We know we can manipulate the Data Stack only three items deep (using 'ROT'). Most of the time that is more than enough, but sometimes it isn't.
In Forth there are special words to manipulate stack items in pairs, e.g. "2DUP" ( n1 n2 -- n1 n2 n1 n2) or "2DROP" ( n1 n2 --). These words aren't half as handy in 4tH, because we aren't having their problems ;). But we can easily define those two:
: 2dup over over ; : 2drop drop drop ;
You will notice that "2SWAP" ( n1 n2 n3 n4 -- n3 n4 n1 n2) becomes a lot harder. How can we get this deep? You can use the Return Stack for that..
The word '>R' takes an item from the Data Stack and puts it on the Return Stack. The word 'R>' does it the other way around. It takes the topmost item from the Return Stack and puts it on the Data Stack. Let's try it out:
: 2swap ( n1 n2 n3 n4) \ four items on the stack rot ( n1 n3 n4 n2) \ rotate the topmost three >r ( n1 n3 n4) \ n2 is now on the Return Stack rot ( n3 n4 n1) \ rotate other items r> ( n3 n4 n1 n2) \ get n2 from the Return Stack ;
And why does it work in this colon-definition? Why doesn't the program go haywire? Because the Return Stack is and was perfectly balanced. The only thing we had to do was to get off "n2" before the semi-colon was encountered. Remember, the semi-colon compiles into 'EXIT' and 'EXIT' pops a return-address from the Return Stack. Okay, let me show you the Return Stack effects:
: 2swap ( r1) rot ( r1) >r ( r1 n2) rot ( r1 n2) r> ( r1) ; ( --)

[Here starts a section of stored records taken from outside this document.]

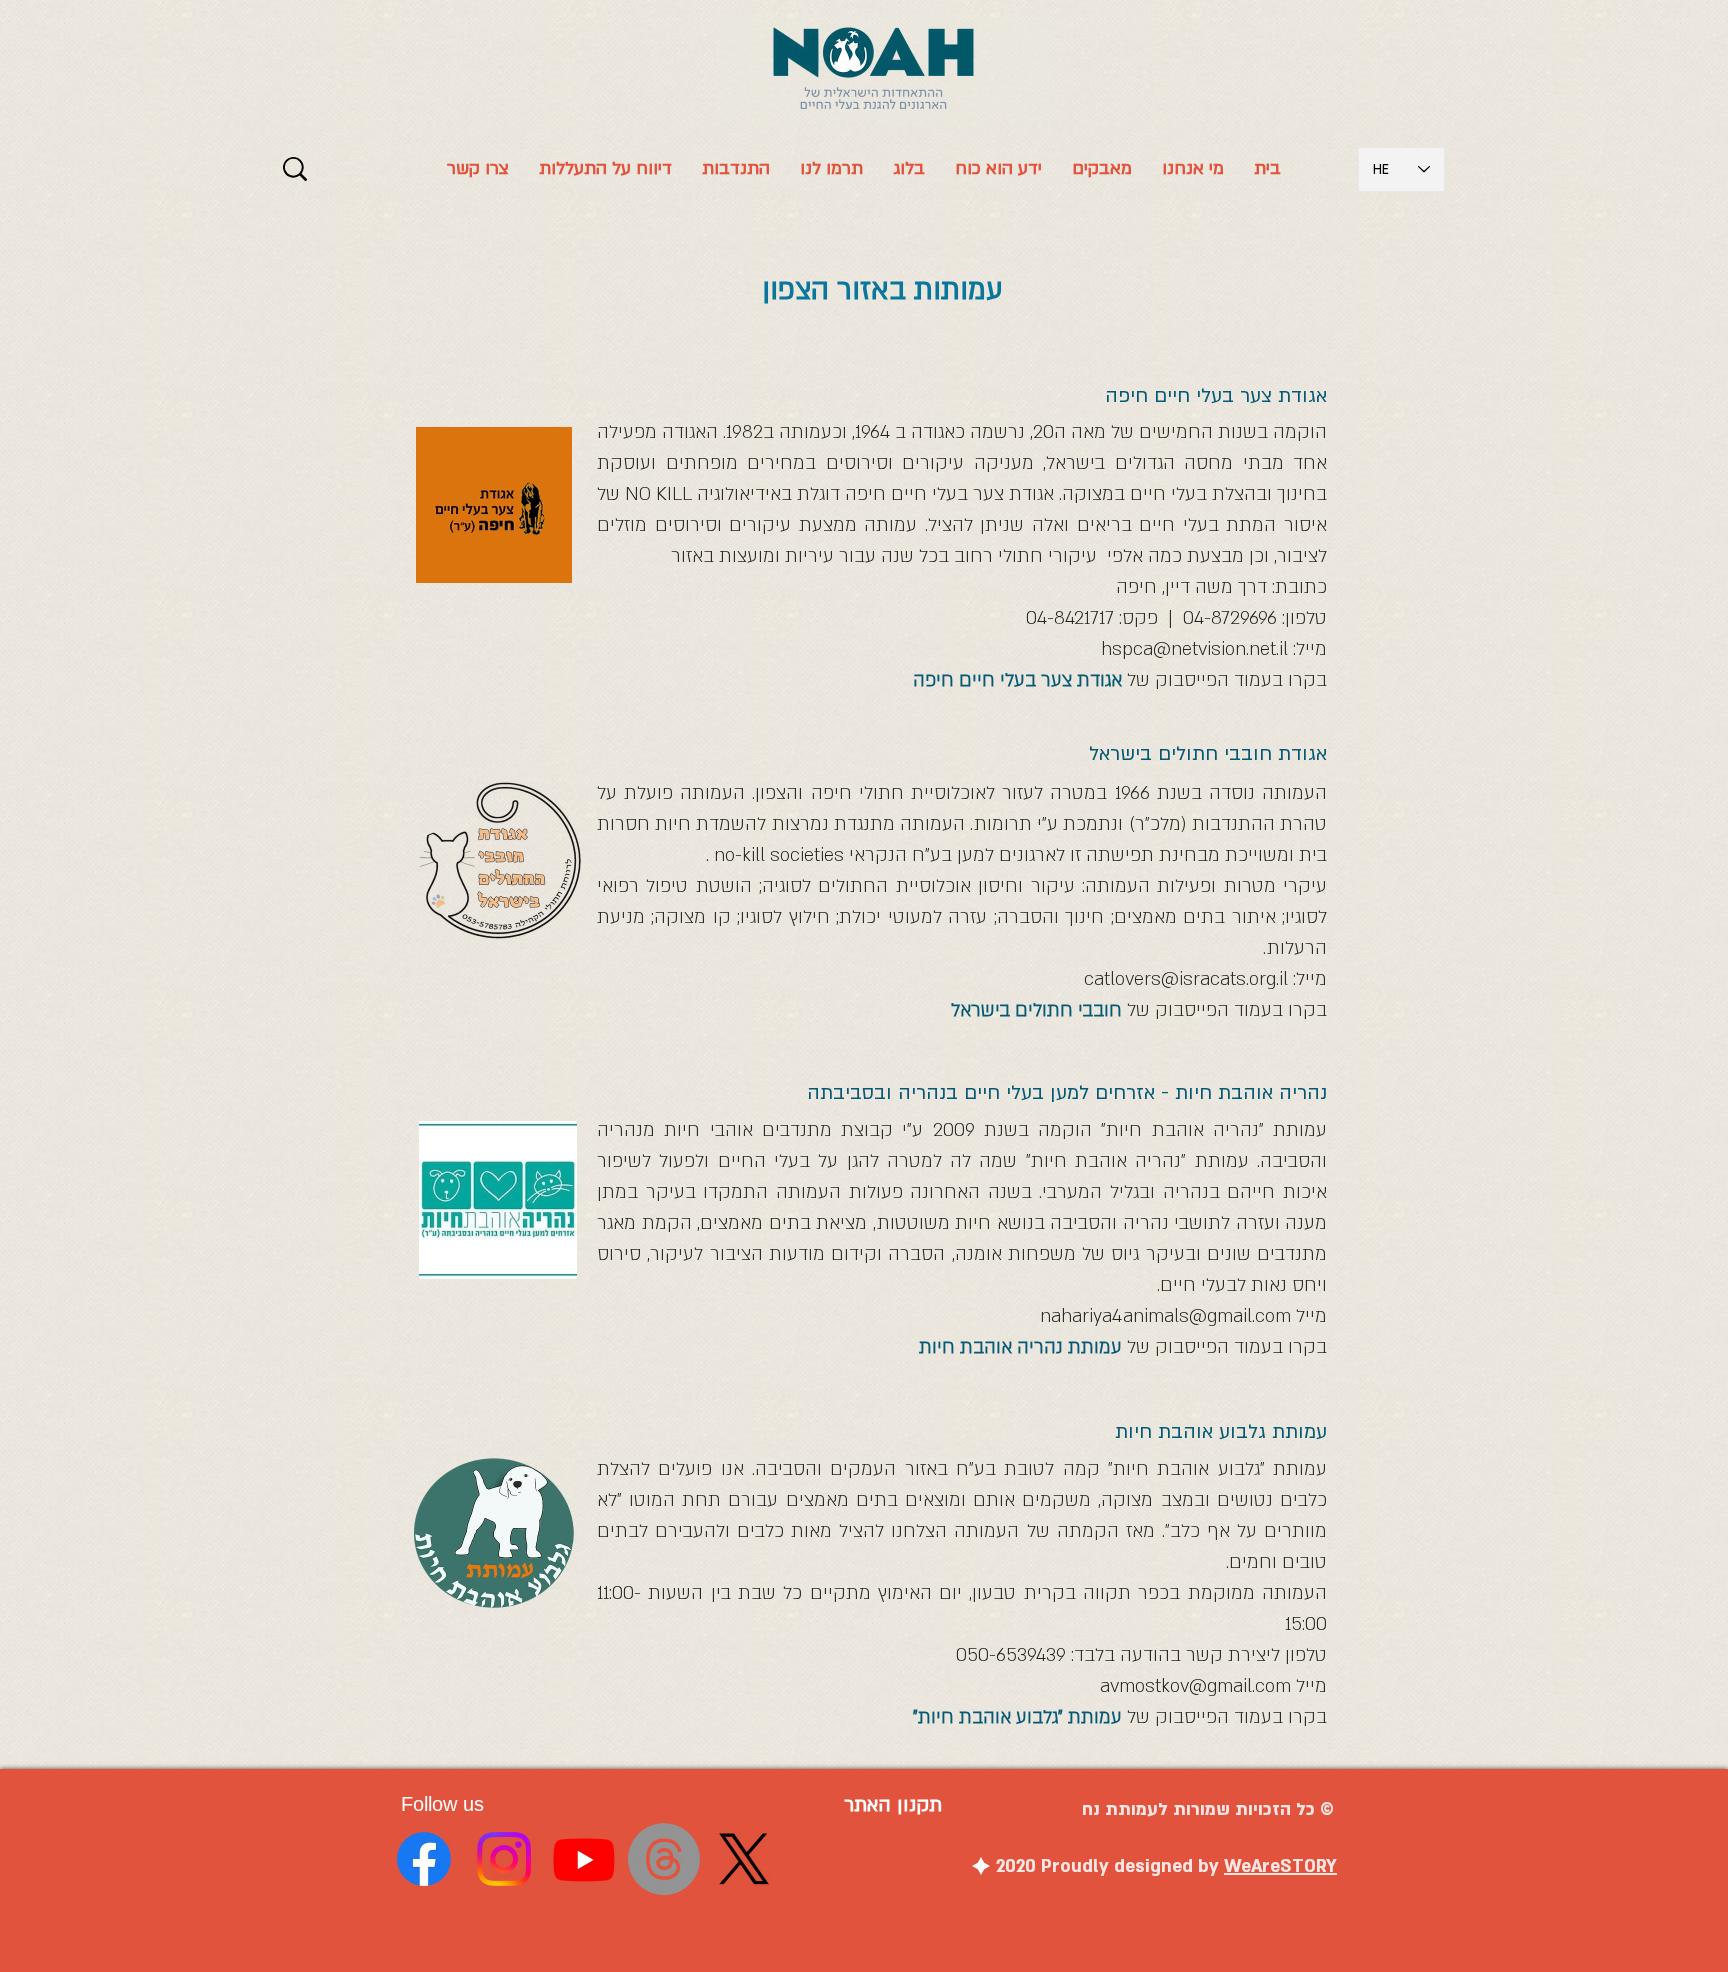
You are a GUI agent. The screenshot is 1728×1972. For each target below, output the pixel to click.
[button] (998, 169)
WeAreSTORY (1280, 1866)
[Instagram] (504, 1859)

Note, these are the Return Stack effects! "R1" is the return-address. And it is there on top on the Return Stack when 'EXIT' is encountered. The general rule is:
If you save two values on the Return Stack, get them off there before you attempt to leave. If you save three, get three off. And so on. This means you have to be very careful with looping and branching. Otherwise you have a program that works perfectly in one situation and not in another:
: this-wont-work ( n1 n2 -- n1 n2) >r ( n1) 0= if ( --) r> ( n2) dup ( n2 n2) else 1 2 ( 1 2) then ;
This program will work perfectly if n1 equals zero. Why? Let's look at the Return Stack effects:
: this-wont-work ( r1) >r ( r1 n2) 0= if ( r1 n2) r> ( r1) dup ( r1) else ( r1 n2) 1 2 ( r1 n2) then ;
You see when it enters the 'ELSE' clause the Return Stack is never cleaned up, so 4tH attempts to return to the wrong address. Avoid this, since this can be very hard bugs to fix.